# Promoted to GM1 TL, inherited a hot mess. Help



## SprooseMoose (Jul 2, 2019)

So, I have been with the company around 8 months. Seasonal > permanent > TL.

My biggest concern is this: i was supposed to be training for 4 weeks for GM1 and GM2 positions, because they weren't sure which way I would be heading, so wanted to cover both. I only got 2 weeks of training and was told I needed to come back to cover the GM1 and GM2 vacations for 2 weeks, then back to training. Okay. Fine. But then I find out the the GM1 resigned, and I have now been handed that position. 

I have inherited quite a mess, and there had been lots of leadership movement at my store. As it stands, I won't be going back out for training. That being said, my training at a different store was essentially a supplemental TM, doing OPU, pulls, truck push, etc. I was a specialty sales TM before, so I already knew all the processes that they tried teaching me. The only new thing was I learned how to receive trucks on the zebra but didn't get any training on how to actually run a truck/truck crew. I raised this as a concern to my trainers and store ETL, but nothing changed.

So, no idea how to set the line, no idea how to make it more efficient. I can't even extrapolate what i saw the other stores truck crew doing and apply it to my store because we have a very very small backroom with a much shorter line and no extra space, especially for all the transition products coming in, where the store I trained at has a backroom literally twice the size of ours. Their soft lines stack out area is probably 3 times the size ours is (it is just tucked back into a tiny corner). If we have all our vehicles on the line for truck, there is no room to walk between the steel and the vehicles, let alone move a vehicle through that area. There is just enough room for all our vehicles to be touching the steel opposite either side of the line, and room enough for the sorters to walk up and down the line on each side.

So now I am running the already inefficient truck at my store, as well as all the P1 DBO's, and trying to fix the back room. On top of all that, extra trucks for BTS/BTC. I am completely out of my depth in this and feel like my development for this position was severely lacking.

This ended up being longer and whinier than planned, but I am frustrated already and haven't even been in the position that long. Maybe I just got spoiled watching an efficient process in a store with more room and am now in the pity party stage. Or maybe my frustrations are valid.

[Word and element locating data]
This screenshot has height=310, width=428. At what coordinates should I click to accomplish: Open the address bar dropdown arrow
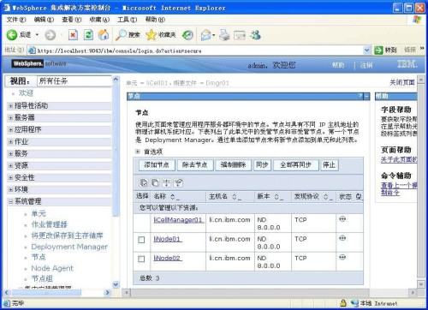point(366,51)
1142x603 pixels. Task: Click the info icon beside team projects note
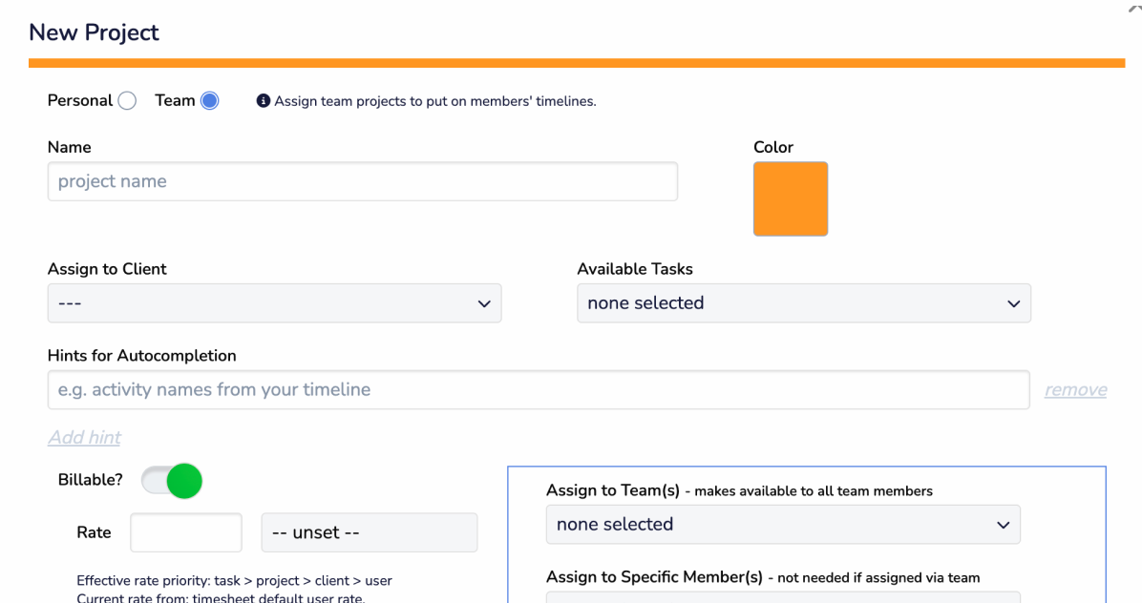click(264, 101)
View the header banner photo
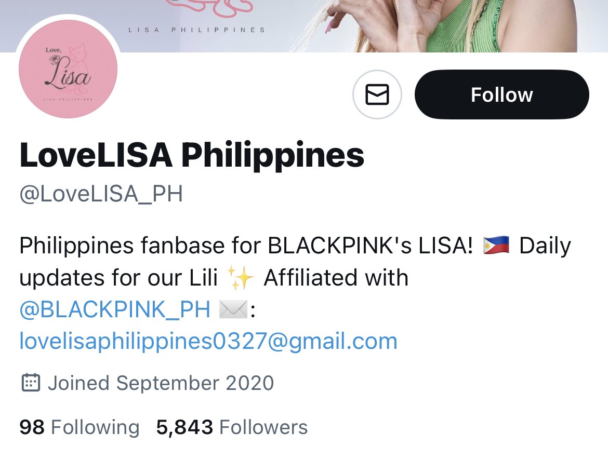The image size is (608, 460). click(304, 26)
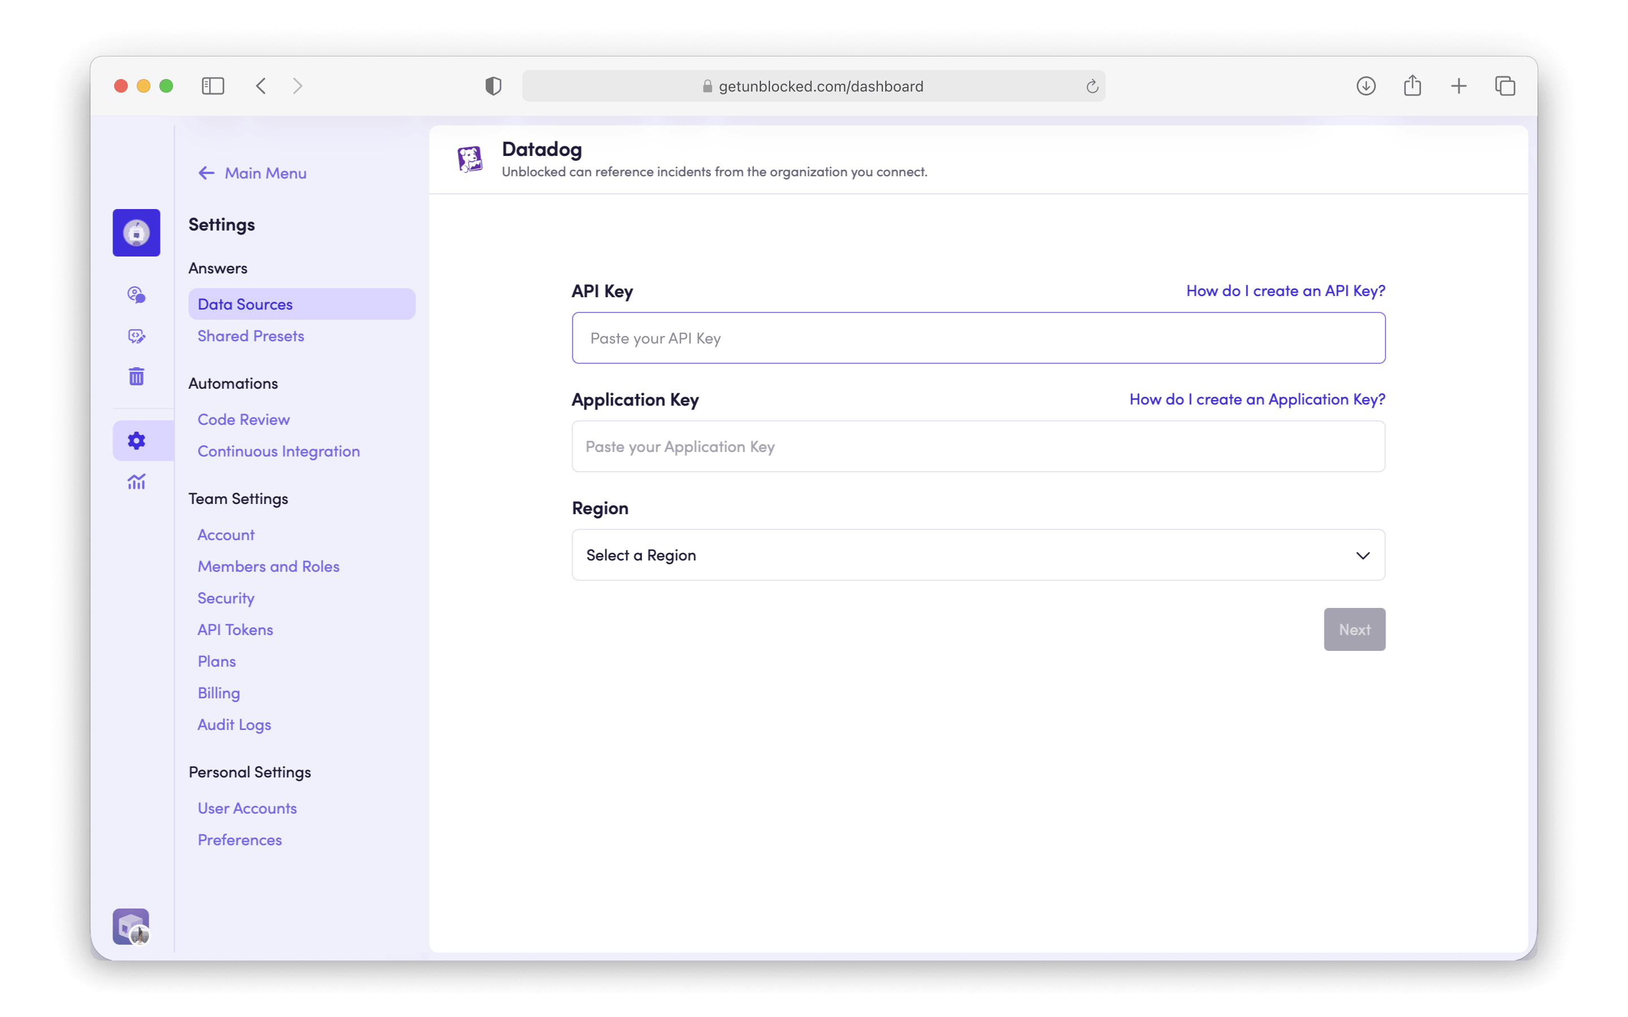
Task: Select the code snippet editing sidebar icon
Action: pyautogui.click(x=136, y=336)
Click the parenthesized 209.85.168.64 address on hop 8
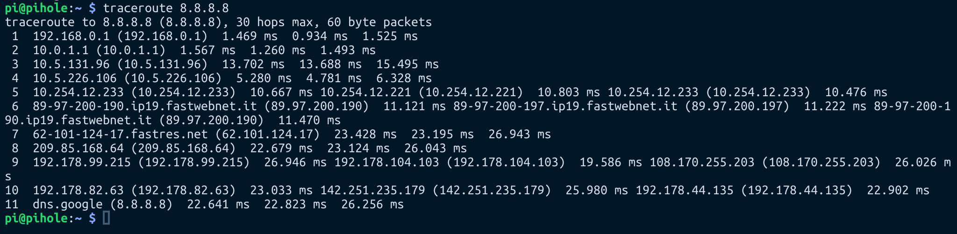The height and width of the screenshot is (234, 957). tap(183, 148)
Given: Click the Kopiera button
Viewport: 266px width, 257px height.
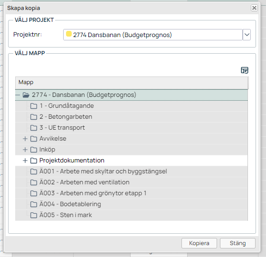Looking at the screenshot, I should point(199,243).
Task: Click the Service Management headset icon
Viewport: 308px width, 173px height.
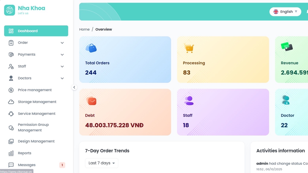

Your task: Repeat the forum post above word for word, starting at "So now I am" and ending at "was severely lacking.".

Solution:
So now I am running the already inefficient truck at my store, as well as all the P1 DBO's, and trying to fix the back room. On top of all that, extra trucks for BTS/BTC. I am completely out of my depth in this and feel like my development for this position was severely lacking.